Raise defence spending to 2.6 percent: note

Models raise defence spending to 2.6 percent in 2028-29. The estimate is illustrative and excludes wider package interactions.

View main policy page: Raise defence spending to 2.6 percent

Central fiscal result

+£8.0bn - Net fiscal impact in 2028-29

Low case: +£4.0bn. High case: +£13.0bn. Positive numbers are fiscal costs or borrowing pressure. Negative numbers are Exchequer savings or receipts.

Scenario and baseline

  • Models raise defence spending to 2.6 percent by 2028-29.
  • Baseline is current policy or published departmental plans.
  • Central case uses published party or official anchors where available.
  • Wider manifesto interactions are excluded unless stated.

Affected population

  • Affected units are people, firms, households or providers depending on policy.
  • Direct exposure follows the manifesto or government target group.
  • Indirect exposure includes suppliers, workers, consumers and taxpayers.
  • Weakest counts are widened in the low and high cases.

Gross impact

  • Published anchor or scenario central is +£8.0bn in 2028-29.
  • Gross costs or receipts are adjusted for behaviour and delivery risk.
  • Tax, benefit or procurement offsets are separated in the fiscal build-up.
  • The range is deliberately wider where implementation detail is thin.
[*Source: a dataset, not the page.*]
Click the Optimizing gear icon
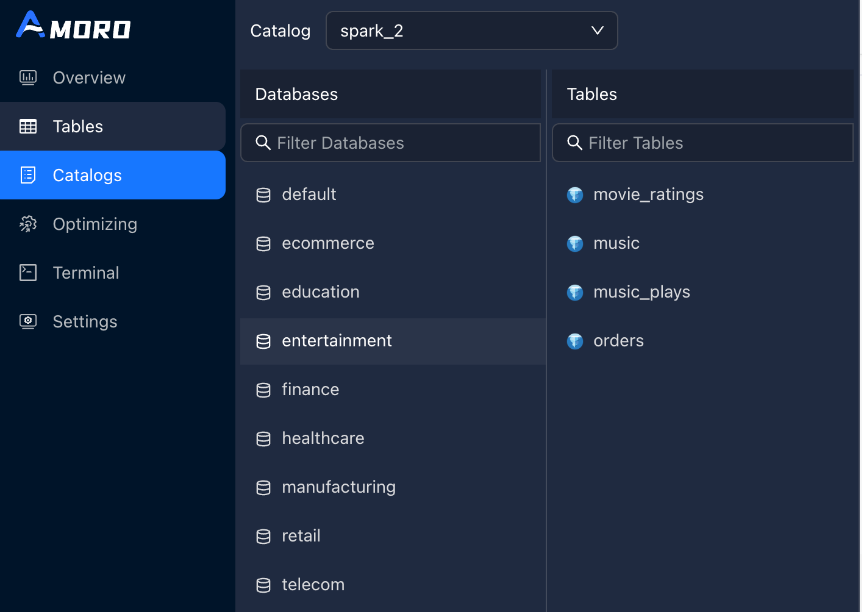Viewport: 862px width, 612px height. pyautogui.click(x=28, y=224)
Fiscal build-up, central case

  • Gross programme or delivery cost: +£9.2bn
  • Tax and receipt offsets: -£0.6bn
  • Administration and evaluation: +£0.1bn
  • Behavioural and pass-through effects: -£0.7bn

Central net impact: +£8.0bn in 2028-29.

Behaviour and pass-through

  • Low case assumes stronger delivery or receipts than central.
  • Central case applies moderate behavioural leakage and pass-through.
  • High case allows weaker delivery, larger take-up or higher costs.
  • Output effects follow incidence, capacity and investment channels.
  • Distributional gains do not automatically imply GDP gains.

Phasing

  • 2026-27: +£0.8bn. Phased implementation and take-up.
  • 2027-28: +£4.4bn. Phased implementation and take-up.
  • 2028-29: +£8.0bn. Phased implementation and take-up.
  • 2029-30: +£8.0bn. Phased implementation and take-up.

Main source groups

  • HM Treasury, "Budget 2025" (2025): Budget 2025 sets out implemented welfare, energy, motoring and tax-threshold measures; used for current government delivery policies.
  • House of Commons Library, "UK defence spending" (2025): The briefing records defence spending plans and the move toward higher GDP shares; used for defence-spending scale.
  • Graham and Gibbons, "Quantifying Wider Economic Impacts of Agglomeration" (Journal of Transport Economics and Policy, 2019): Transport improvements can raise productivity through agglomeration, but benefits are location-specific; relevant to rail, bus and active-travel investment.
  • Nordhaus, "Climate Change: The Ultimate Challenge for Economics" (American Economic Review, 2019): Climate change creates large external costs, but policy must balance abatement, innovation and costs; relevant to carbon and green-investment policy.
  • HM Treasury, "Spending Review 2025" (2025): The review sets departmental spending plans across health, defence, housing, schools and transport; provides implementation and budget context.
  • Labour Party, "Change: Labour Party Manifesto 2024" (2024): Used to define the pledge wording, policy scope and implementation scenario being modelled.